--- TASK INPUT Enclosed Below ---
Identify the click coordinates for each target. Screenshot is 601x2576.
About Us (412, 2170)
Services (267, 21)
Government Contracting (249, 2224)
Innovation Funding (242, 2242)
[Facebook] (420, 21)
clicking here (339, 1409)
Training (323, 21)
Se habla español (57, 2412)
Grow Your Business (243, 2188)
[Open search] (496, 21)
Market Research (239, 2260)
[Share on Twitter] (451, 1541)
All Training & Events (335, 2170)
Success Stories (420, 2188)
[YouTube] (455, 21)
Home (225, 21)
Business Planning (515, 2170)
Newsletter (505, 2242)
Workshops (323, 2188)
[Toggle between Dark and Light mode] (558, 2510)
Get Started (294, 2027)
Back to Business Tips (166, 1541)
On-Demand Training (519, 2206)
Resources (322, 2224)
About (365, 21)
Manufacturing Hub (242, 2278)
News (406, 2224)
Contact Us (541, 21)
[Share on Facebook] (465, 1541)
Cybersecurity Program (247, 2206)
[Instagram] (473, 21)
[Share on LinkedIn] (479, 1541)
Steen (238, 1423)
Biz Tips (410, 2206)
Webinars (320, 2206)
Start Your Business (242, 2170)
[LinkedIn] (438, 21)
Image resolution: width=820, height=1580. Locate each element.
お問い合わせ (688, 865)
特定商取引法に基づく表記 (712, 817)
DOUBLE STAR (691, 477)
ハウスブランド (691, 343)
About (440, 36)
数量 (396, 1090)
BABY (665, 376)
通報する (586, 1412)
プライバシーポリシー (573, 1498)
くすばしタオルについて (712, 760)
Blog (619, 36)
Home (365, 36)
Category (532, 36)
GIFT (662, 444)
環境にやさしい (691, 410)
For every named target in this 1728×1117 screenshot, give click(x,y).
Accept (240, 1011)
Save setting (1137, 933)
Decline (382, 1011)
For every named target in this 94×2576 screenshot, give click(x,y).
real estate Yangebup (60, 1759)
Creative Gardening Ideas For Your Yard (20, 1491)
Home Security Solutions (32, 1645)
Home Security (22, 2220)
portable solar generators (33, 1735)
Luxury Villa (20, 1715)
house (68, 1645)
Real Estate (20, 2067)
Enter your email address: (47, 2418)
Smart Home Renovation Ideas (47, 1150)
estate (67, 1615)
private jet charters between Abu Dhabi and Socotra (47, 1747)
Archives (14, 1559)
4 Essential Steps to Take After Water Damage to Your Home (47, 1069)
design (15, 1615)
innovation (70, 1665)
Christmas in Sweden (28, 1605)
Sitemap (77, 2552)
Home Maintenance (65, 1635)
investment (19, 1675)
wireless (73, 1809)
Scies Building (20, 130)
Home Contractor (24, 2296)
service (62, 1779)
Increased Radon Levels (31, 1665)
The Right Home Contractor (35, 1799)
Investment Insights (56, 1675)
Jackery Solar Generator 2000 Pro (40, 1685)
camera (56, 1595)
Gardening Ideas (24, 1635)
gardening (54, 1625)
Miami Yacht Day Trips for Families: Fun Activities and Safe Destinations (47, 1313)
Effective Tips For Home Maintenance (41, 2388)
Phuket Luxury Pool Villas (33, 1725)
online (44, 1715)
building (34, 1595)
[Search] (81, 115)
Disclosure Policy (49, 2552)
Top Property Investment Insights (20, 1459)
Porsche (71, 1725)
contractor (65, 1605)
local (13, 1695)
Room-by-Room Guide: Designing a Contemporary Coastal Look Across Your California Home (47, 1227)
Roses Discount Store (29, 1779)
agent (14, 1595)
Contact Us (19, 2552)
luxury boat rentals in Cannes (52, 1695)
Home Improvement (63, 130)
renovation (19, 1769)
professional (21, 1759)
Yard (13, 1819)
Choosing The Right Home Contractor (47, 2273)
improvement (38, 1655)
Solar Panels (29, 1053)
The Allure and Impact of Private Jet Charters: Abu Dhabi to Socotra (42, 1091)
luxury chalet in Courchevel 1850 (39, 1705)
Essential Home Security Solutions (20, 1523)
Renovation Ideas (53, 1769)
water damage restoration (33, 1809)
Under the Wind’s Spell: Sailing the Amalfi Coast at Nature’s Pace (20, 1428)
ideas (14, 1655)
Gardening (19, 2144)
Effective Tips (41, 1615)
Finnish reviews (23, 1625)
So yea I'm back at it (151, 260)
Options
--- End of Enclosed TASK INPUT ---
TASK REQUIREMENTS =>
Please return all lines from the records that hold the word "Dhabi".

WRITTEN ANSWER =>
private jet charters between Abu Dhabi and Socotra (47, 1747)
The Allure and Impact of Private Jet Charters: Abu Dhabi to Socotra (42, 1091)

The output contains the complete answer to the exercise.